Would you please copy every line from the records that contains the word "computer"?

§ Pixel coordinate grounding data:
....................

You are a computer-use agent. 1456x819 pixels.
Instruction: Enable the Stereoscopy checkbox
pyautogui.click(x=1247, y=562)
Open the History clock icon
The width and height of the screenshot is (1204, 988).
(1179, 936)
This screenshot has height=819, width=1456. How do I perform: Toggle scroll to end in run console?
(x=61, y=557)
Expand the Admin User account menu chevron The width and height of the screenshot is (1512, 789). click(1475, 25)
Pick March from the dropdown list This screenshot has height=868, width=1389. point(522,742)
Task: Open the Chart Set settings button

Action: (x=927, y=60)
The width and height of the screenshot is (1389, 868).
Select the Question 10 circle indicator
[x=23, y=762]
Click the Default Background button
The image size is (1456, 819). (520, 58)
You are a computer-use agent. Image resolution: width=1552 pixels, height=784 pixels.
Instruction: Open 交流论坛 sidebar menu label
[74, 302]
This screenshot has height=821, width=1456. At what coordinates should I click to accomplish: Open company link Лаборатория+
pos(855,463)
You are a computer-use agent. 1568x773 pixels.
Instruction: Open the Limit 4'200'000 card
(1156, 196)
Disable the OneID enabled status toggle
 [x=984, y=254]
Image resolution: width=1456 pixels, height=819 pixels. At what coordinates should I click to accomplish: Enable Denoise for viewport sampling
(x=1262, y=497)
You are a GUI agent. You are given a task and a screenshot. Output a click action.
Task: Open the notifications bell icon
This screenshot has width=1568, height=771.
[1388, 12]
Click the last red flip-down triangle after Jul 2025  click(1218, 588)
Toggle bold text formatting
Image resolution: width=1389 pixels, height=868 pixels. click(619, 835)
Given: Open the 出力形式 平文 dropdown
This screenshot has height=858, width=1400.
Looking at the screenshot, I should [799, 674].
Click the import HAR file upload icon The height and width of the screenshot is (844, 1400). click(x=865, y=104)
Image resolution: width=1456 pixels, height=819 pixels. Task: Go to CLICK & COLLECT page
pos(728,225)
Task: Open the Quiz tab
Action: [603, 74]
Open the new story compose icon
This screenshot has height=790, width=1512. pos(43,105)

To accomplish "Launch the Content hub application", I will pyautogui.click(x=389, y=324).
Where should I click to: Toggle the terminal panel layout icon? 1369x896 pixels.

....................

§ OUTPUT FOR THIS EXERCISE:
You are a computer-use agent. 1456x819 pixels.
You are a computer-use agent. Image resolution: width=1552 pixels, height=784 pixels.
You are a computer-use agent. 1568x773 pixels.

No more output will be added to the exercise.